Aural thermometers (that go in the ears) can be used, but they aren’t as reliable as a rectal thermometer if you’re not sure how to use it. Dog’s ears are also highly sensitive so they’re likely to shake their head if you poke a thermometer inside, and their ear canal is L-shaped, making it difficult to get an accurate reading. Meanwhile, oral thermometers are difficult to get an accurate reading with, and there’s a risk of the dog biting you or the thermometer, as well as shaking their head.
The best way to take your dog’s temperature is to lie them on their side. Your dog can be stood to have their temperature taken, but they might be more likely to move or could sit on the thermometer. Lying them on their side will help to limit their movement and make it easier for you to keep them still whilst holding the thermometer in place.
Rub a little petroleum jelly on the tip of the thermometer to lubricate it and make it easier to insert. You will then need to gently insert the tip of the thermometer into your dog’s rectum. You don’t need to push it in too far, just so the tip of the thermometer is inserted. It should be inserted about an inch for small to medium dogs, and maybe 2 inches for bigger dogs.
You’ll need to hold the thermometer in place inside the rectum for between 30-60 seconds until the reading goes up then stops. Most thermometers will also beep when they have taken a reading. Then simply remove the thermometer and read the temperature from the display (maybe give the tip of the thermometer a wipe with a tissue or antibacterial wet wipe as well!).
Obviously, this isn’t the most pleasant or comfortable thing for your dog and many will flinch or swing their head around to see what’s happening. It can be useful to have a second person there to hold your dog still and to give them a fuss to comfort and relax them. However, once the thermometer is in position, most dogs settle down again and tolerate the whole thing pretty well.

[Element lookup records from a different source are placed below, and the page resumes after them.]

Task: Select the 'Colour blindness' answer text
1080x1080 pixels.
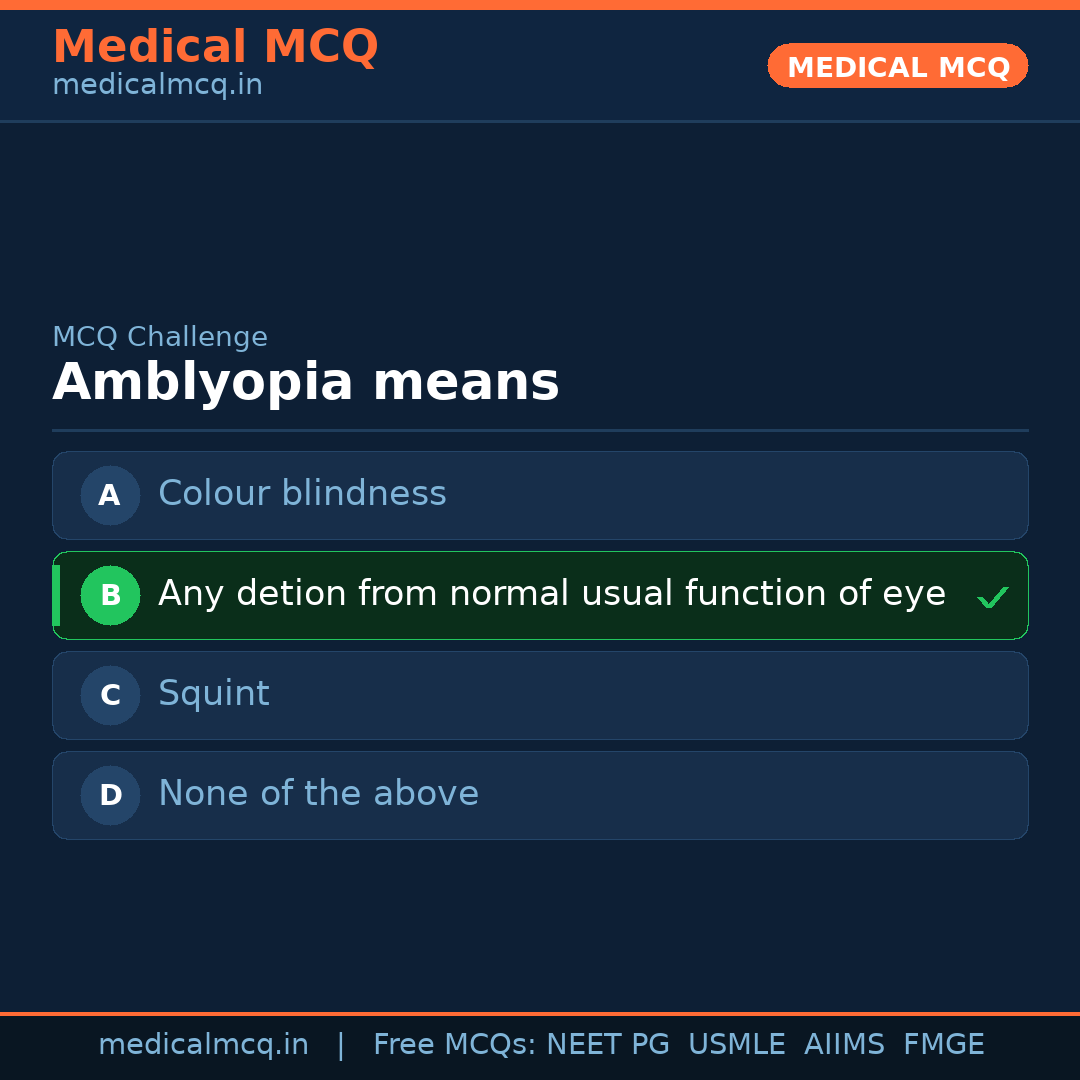Action: pos(302,494)
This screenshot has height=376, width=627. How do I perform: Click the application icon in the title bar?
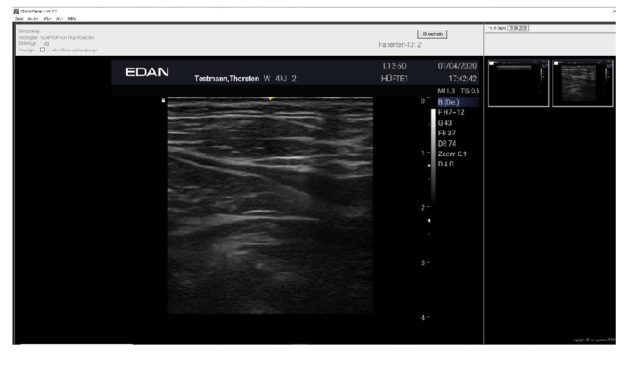coord(16,11)
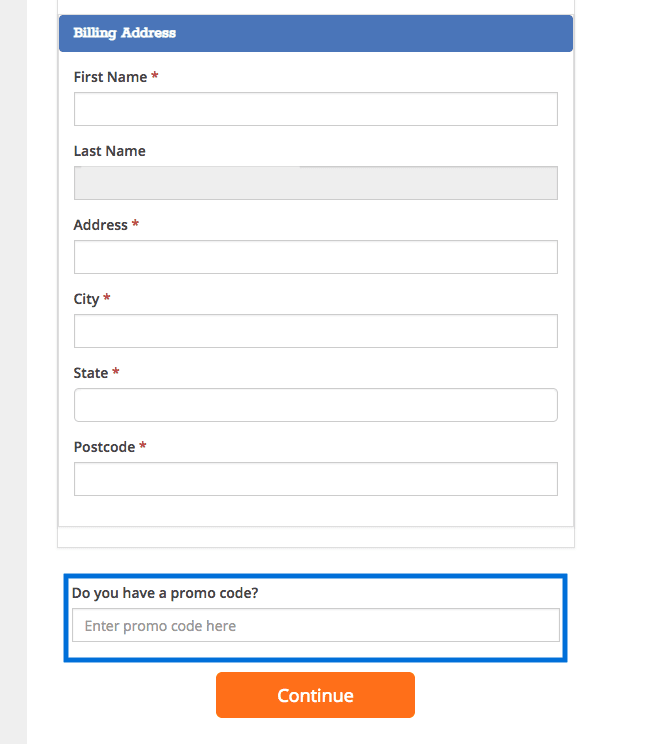Focus the Postcode text field
The image size is (668, 744).
click(x=315, y=479)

The more relaxed you can make your dog, the easier it will be and less stressful for humans and hound alike. You could also attempt to decondition your dog and offer them treats as you take their temperature, to try and teach them it’s not all bad and they get a nice reward if they stay still. Dogs who regularly have the temperature taken are often calm about the procedure.
Your vet will also be equipped to take your dog’s temperature too, and if you have any concerns that your dog’s too hot or cold, you should take them to the vet to be checked.